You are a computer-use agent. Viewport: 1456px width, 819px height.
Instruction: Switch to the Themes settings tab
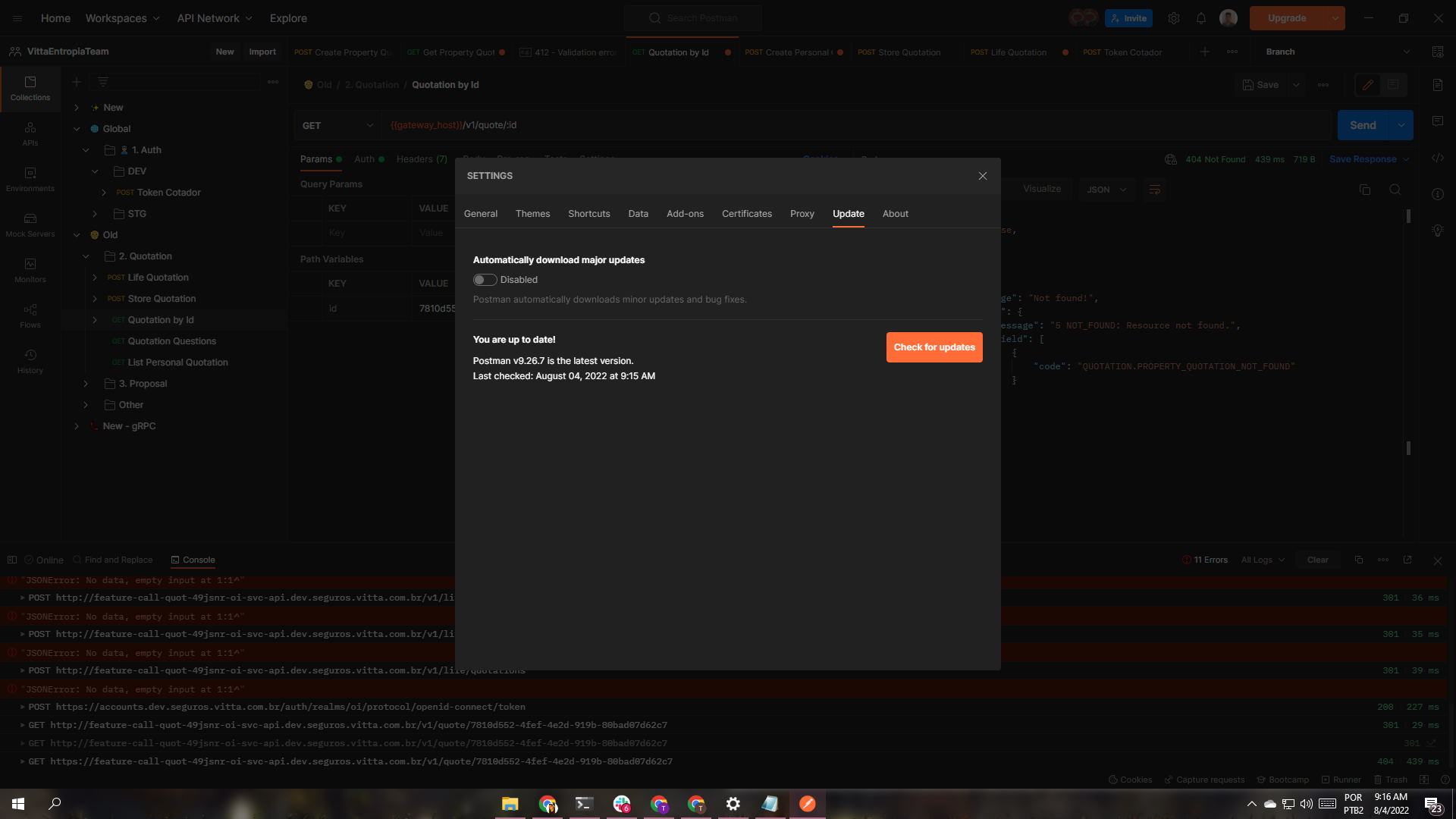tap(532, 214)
==
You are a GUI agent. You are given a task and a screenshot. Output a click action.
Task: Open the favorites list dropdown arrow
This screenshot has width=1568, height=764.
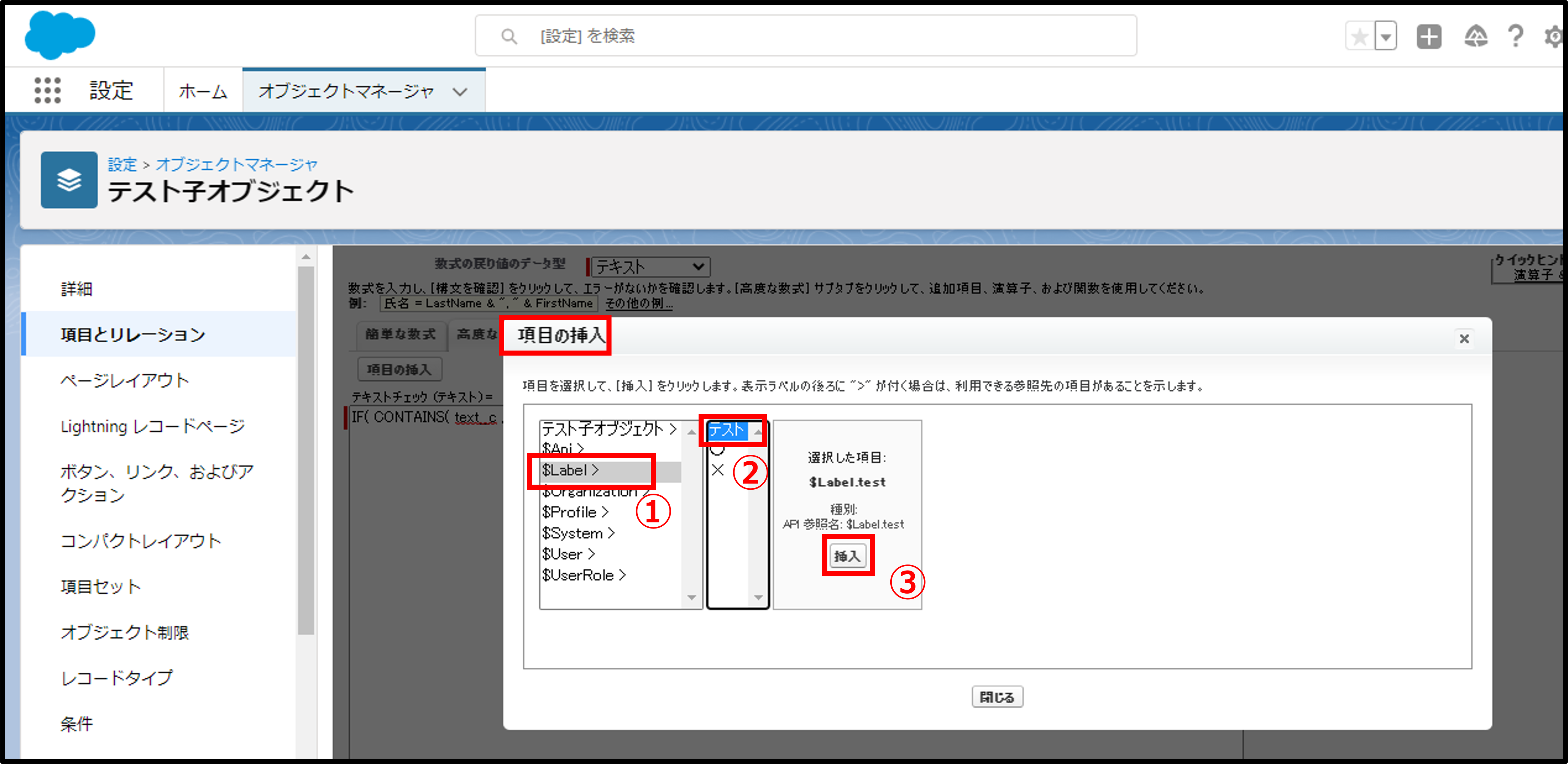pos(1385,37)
* * *
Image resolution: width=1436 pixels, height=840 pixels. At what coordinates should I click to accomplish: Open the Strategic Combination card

Task item:
For the data above, state how many lines contain "agent"; the number is the whole answer.

Answer to the problem:
2